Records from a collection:
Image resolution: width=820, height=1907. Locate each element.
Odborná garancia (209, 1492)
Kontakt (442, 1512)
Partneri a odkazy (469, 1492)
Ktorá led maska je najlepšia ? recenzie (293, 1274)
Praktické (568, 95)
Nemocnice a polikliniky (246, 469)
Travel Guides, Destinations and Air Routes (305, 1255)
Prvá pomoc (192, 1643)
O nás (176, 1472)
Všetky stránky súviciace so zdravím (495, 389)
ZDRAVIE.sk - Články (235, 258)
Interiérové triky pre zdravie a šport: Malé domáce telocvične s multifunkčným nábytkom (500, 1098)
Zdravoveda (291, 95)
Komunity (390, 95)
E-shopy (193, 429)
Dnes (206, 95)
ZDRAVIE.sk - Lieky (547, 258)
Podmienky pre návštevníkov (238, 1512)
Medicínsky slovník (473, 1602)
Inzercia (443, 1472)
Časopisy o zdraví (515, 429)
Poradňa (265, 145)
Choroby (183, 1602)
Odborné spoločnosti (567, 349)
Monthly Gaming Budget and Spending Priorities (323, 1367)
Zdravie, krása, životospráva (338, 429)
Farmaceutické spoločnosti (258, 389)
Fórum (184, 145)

◆ Task instructions:
Write out each entry exactly, and omit nothing.

◆ Reply:
Image resolution: width=820, height=1907. Locate each element.
Odborná garancia (209, 1492)
Kontakt (442, 1512)
Partneri a odkazy (469, 1492)
Ktorá led maska je najlepšia ? recenzie (293, 1274)
Praktické (568, 95)
Nemocnice a polikliniky (246, 469)
Travel Guides, Destinations and Air Routes (305, 1255)
Prvá pomoc (192, 1643)
O nás (176, 1472)
Všetky stránky súviciace so zdravím (495, 389)
ZDRAVIE.sk - Články (235, 258)
Interiérové triky pre zdravie a šport: Malé domáce telocvične s multifunkčným nábytkom (500, 1098)
Zdravoveda (291, 95)
Komunity (390, 95)
E-shopy (193, 429)
Dnes (206, 95)
ZDRAVIE.sk - Lieky (547, 258)
Podmienky pre návštevníkov (238, 1512)
Medicínsky slovník (473, 1602)
Inzercia (443, 1472)
Časopisy o zdraví (515, 429)
Poradňa (265, 145)
Choroby (183, 1602)
Odborné spoločnosti (567, 349)
Monthly Gaming Budget and Spending Priorities (323, 1367)
Zdravie, krása, životospráva (338, 429)
Farmaceutické spoločnosti (258, 389)
Fórum (184, 145)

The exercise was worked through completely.